GIVEN TEXT:
=== Section Start ===

Wednesday, April 12, 2006

Yankees 9, Royals 7


Told you the graph would be interesting. I’m trying to figure out a way to get an innings value on the X-axis, but that would take a bit more work. And considering I started doing these all of two days ago, I think we can deal without an innings tracker for the moment.

It’s pointless to recap the game at this point, since you can just scroll down and read my live reactions from yesterday. My blood pressure resembled the trend line in the Win Expectancy graph, just in reverse. Nevertheless, I do have a few wrap-up thoughts – as well as the Win Expectancy table – after the [MORE] button.

=== Section End ===

EXERCISE SET:
a) Summarize the Yankees-Royals post in two sentences.
b) In the Yankees-Royals post, what does the author want to place on the graph's X-axis?
c) Extend the Yankees-Royals post beyond its final sentence.

Stored items from a collection:

=== Section Start ===

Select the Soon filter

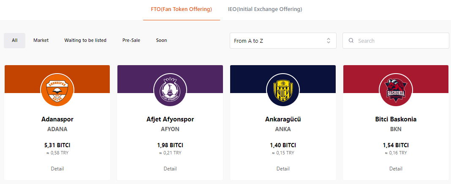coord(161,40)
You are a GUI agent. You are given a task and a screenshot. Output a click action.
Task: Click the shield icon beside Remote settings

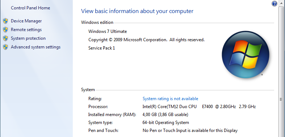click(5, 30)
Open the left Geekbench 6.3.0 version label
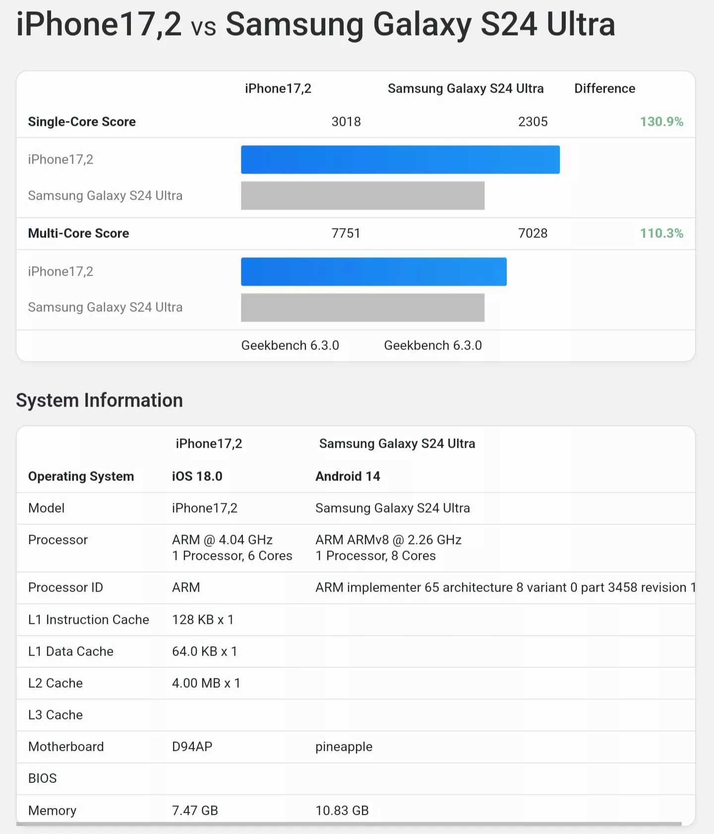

=== Section End ===
=== Section Start ===

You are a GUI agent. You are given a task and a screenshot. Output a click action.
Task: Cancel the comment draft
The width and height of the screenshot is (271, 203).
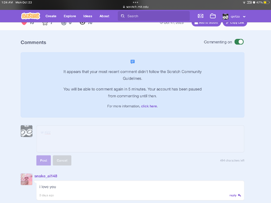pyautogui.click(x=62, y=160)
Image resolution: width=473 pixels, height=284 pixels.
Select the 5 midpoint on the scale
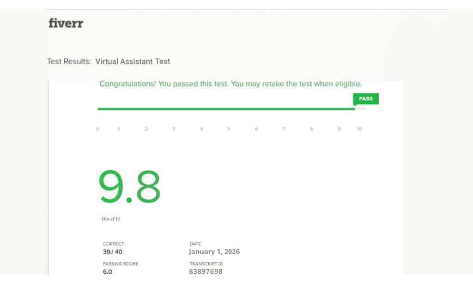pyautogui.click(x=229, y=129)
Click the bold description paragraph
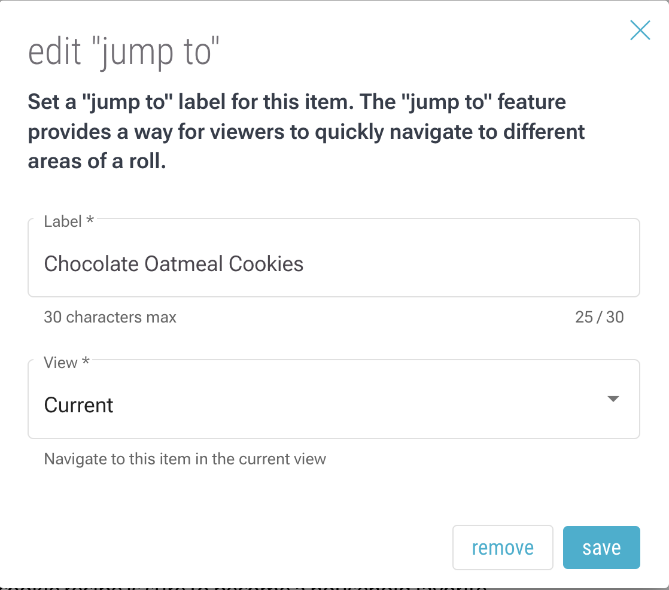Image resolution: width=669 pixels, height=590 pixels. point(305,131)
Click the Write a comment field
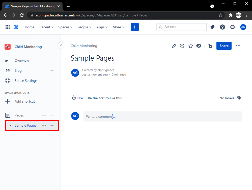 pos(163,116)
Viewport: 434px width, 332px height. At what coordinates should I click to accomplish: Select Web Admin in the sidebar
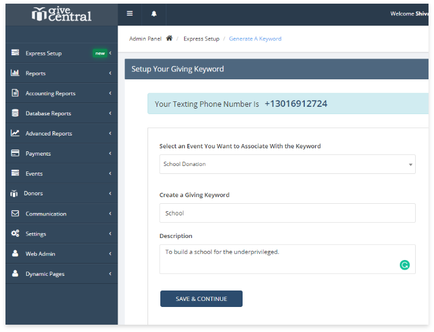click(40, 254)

=== Section End ===

YOUR RESPONSES:
a) The author calls the Win Expectancy graph interesting and would like to put an innings value on its X-axis, but will do without one for now, having started these only two days earlier. Rather than recap the game, which readers can follow through the author's live reactions from yesterday, the post puts wrap-up thoughts and the Win Expectancy table after the [MORE] button.

b) An innings value.

c)
[MORE]
PlayerWE
Jeter.555
Giambi.335
Matsui.117
Posada.078
Rivera.076
Myers.022
Proctor.016
Williams-.015
A-Rod-.024
Damon-.060
Cano-.118
Sheffield-.151
Sturtze-.202
Wang-.214


Herein lies the problem with the straight addition of Win Expectancy scores. For his eighth inning heroics, Jeter was credited with raising the Yankees expectancy of winning by 64 percent, and netted 56 percent for the game. At this point, Jeter could stroll to the plate batless and wouldn’t be in the negative for quite a while. Even a horrid game – like Sheffield’s on Friday night – will only debit you 27 percent. So Jeter could ground into every double play and go 0-10 over the next two games against the Royals and still break even. Is his contribution in the one win, albeit significant, really worth two train wrecks, possibly costing your team both games?

I’m recording WE stats in game-log style, so maybe over the course of the season I can come up with a more practical application. This is a truly remarkable statistic, helping understand who contributed what to a win. And it’s perfect for a guy like me, who isn’t very keen on predictive statistics; Win Expectancy tells you what did happen, not what should happen. Just like the Yankees should have beaten the snot out of the Royals yesterday. They did not.

Okay, bullet point time.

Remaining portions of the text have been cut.